Names
- Full name: Broadbeach Australian Football Club
- Nickname: Cats

2026 QAFL season
- After finals: 7th (Elimination Final)
- Home-and-away season: 7th

Club details
- Founded: 1971; 55 years ago
- Competition: QAFL
- President: Dale Perkins
- Coach: Craig O'Brien
- Captain: Matthew Fowler
- Premierships: QAFL: 1 (2021)
- Ground: Kombumerri Park (capacity: 10,000)

Uniforms
| Home |

Other information
- Official website: broadbeachcats.com.au

= Broadbeach Australian Football Club =

The Broadbeach Australian Football Club (Broadbeach AFC), nicknamed the Cats, is an Australian rules football club representing the suburb of Broadbeach on the Gold Coast. The club competes in the Queensland Australian Football League after having previously competed in North East Australian Football League. Its home ground is Nee Merrimac Oval (known as Subaru Oval for sponsorship reasons).

The senior level won its first premiership in 1987 under coach Wayne Ling And captain Brian Rowe. The highest point of the club's history was in 1996, when the club won 3 of the Grades, Colts, Seconds and Firsts.

Despite having been in existence since 1971, the Broadbeach Football Club has only competed at the top AFLQ level since 1997.

In 2005, the Cats were one of eight inaugural members of Queensland football's new First Division set-up, and they once again reached the finals.

In 2011, the club was granted permission to enter the NEAFL. The club exited the NEAFL at the end of 2013.

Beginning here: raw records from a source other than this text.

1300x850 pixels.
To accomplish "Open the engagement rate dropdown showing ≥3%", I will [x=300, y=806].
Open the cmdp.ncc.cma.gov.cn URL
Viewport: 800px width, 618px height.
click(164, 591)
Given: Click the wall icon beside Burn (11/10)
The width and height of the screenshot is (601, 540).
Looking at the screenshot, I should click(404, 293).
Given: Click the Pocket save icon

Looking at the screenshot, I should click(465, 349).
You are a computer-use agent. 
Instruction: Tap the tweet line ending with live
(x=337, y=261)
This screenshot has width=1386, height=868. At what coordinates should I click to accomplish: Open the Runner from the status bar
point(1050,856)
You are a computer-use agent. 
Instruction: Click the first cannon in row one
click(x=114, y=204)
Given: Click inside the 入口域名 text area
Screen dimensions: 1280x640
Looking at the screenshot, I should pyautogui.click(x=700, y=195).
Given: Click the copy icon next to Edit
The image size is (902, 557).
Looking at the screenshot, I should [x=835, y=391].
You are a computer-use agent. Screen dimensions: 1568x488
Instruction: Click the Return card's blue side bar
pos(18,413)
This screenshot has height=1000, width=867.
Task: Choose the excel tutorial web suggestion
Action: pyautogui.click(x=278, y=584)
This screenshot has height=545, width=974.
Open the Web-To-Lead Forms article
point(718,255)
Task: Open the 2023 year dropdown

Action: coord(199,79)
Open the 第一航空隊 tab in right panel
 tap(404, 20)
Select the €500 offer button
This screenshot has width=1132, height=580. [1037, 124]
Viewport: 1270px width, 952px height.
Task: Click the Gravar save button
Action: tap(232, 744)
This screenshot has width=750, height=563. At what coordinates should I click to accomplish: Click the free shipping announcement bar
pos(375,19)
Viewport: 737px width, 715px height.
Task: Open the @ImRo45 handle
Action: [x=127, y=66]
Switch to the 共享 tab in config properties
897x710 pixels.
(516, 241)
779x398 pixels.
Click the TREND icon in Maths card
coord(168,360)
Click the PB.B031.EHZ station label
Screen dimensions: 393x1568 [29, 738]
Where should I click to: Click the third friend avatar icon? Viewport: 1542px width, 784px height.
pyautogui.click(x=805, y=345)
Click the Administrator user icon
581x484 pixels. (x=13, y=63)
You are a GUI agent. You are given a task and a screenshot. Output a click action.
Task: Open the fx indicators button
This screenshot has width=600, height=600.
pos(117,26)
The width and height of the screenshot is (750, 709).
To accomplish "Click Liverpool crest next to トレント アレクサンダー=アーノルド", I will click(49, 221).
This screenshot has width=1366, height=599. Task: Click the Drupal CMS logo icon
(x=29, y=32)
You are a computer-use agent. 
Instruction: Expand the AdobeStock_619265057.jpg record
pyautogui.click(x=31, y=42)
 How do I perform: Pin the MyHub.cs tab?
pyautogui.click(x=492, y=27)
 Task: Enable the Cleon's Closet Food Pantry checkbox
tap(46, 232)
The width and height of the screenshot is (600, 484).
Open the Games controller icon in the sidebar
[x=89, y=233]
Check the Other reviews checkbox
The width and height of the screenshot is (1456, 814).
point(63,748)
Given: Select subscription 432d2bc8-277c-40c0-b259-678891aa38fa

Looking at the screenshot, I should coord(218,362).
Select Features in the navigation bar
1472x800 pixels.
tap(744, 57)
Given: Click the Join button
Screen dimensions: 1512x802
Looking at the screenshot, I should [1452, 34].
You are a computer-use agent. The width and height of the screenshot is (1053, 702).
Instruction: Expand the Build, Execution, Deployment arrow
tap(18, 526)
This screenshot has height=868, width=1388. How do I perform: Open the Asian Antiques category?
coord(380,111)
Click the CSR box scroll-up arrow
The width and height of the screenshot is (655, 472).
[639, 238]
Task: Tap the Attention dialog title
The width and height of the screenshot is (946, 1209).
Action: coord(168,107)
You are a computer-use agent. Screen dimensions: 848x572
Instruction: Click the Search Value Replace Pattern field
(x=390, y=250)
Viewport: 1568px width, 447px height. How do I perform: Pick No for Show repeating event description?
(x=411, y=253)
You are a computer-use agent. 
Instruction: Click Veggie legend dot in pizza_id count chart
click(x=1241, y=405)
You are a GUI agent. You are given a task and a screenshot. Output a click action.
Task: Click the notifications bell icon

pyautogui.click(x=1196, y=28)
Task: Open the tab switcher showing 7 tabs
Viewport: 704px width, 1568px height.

In 2019 Beau Zorko took over as senior coach after life member, and premiership captain 1996 Brett Andrews resigned at the end of 2018 due to family commitments. In February 2020 the club announced the resignation of Beau Zorko, being replaced by Craig O’Brien as senior coach, growing tensions between the two.

==Competitions==
- 1971–1996 Gold Coast Australian Football League
- 1997–2010, 2014– Queensland Australian Football League
- 2011–2013 North East Australian Football League

== Premierships (3) ==

| No. | Year | Competition | Opponent | Score | Venue |
|---|---|---|---|---|---|
| 1 | 1987 | GCAFL | Palm Beach Currumbin Lions | 16.16 (112) – 9.8 (62) | Salk Oval |
| 2 | 1996 | GCAFL | Labrador Tigers | 12.16 (88) – 5.14 (44) | Kombumerri Park |
| 3 | 2021 | QAFL | Maroochydore Roos | 14.6 (90) – 8.4 (52) | Fankhauser Reserve |

==Grogan Medallists==
- David Round – 2005
- Blake Erickson – 2018
- Jordan Moncrieff – 2021
- Kwaby Boakye – 2023

== AFL/AFLW Drafted Players ==
- Nick Riewoldt
- Jake Rogers
- Lachie Weller
- Will Ashcroft
- Bodhi Uwland
- Bailey Scott
- David Hale
- Dayne Zorko
- Luke Mcguane
- Ricky Petterd
- Trent Knobel
- Alex Davies
- Nathan Ablett
- Joel Wilkinson
- Dean Howard
- Dee Heslop
- Serene Watson
- Lucy Single
- Maddison Levi

== Theme song ==
The theme song of the Broadbeach Cats uses the melody of the Battle Hymn of the Republic. This tune is also used by the Subiaco Lions.

Broadbeach are the leaders in the game of Aussie rules,

Broadbeach are the leaders in the game of Aussie rules,

Anyone who doubts us are a bunch of bloody fools

As the Cats go marching on!

Glory, glory up the Broadbeach!

Glory, glory up the Broadbeach!

Glory, glory up the Broadbeach!

As the Cats go marching on!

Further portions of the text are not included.